### Directions
The answer must consist of every line in the records that contains the word "Focus".
+++
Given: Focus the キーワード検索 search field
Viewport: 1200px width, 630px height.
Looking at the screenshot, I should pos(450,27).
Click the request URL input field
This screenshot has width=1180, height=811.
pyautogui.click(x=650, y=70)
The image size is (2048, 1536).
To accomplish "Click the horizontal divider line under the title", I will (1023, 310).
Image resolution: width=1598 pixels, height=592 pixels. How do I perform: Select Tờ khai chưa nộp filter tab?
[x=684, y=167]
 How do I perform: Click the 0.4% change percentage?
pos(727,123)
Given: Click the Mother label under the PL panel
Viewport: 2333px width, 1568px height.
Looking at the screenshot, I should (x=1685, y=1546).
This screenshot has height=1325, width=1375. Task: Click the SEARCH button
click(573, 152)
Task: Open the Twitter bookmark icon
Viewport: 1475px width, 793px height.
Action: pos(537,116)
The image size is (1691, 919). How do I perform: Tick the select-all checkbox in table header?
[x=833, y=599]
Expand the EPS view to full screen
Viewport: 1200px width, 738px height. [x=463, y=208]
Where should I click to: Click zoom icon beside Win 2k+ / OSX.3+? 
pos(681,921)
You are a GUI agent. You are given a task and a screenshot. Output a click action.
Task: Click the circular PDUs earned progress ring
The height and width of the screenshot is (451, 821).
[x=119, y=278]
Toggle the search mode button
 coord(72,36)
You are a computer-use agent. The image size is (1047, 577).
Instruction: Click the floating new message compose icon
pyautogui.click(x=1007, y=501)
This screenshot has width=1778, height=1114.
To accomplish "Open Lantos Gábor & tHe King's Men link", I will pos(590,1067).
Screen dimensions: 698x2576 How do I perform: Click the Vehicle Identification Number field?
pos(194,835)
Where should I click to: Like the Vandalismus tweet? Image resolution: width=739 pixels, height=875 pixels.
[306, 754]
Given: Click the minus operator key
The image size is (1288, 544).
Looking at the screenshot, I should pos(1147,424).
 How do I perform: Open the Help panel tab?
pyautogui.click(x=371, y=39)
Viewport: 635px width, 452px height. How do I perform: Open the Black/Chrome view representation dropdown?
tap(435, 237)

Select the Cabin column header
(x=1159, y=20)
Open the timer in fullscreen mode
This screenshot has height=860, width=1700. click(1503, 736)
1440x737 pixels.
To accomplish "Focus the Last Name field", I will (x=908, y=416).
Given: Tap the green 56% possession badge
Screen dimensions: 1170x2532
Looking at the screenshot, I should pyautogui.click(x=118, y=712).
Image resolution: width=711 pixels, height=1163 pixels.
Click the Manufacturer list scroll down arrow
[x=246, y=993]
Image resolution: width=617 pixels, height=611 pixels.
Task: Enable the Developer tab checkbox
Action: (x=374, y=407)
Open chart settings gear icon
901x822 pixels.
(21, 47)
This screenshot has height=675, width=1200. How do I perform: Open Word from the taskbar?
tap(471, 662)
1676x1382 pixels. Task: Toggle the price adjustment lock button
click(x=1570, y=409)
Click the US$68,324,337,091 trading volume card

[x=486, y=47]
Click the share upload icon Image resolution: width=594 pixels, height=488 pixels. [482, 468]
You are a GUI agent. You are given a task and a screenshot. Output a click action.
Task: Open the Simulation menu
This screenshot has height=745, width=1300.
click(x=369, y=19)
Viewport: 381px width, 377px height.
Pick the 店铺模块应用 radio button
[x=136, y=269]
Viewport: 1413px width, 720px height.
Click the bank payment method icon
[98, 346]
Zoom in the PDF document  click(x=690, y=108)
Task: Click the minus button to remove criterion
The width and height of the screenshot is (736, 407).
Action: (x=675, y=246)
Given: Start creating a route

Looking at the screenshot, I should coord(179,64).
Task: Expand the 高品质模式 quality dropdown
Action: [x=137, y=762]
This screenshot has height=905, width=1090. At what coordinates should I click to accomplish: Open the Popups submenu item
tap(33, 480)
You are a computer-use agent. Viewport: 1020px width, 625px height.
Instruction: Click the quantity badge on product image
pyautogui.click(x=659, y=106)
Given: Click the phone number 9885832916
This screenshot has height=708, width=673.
+++
### Reply to the exercise
Given: Focus the キーワード検索 search field
To accomplish "Focus the Last Name field", I will (x=908, y=416).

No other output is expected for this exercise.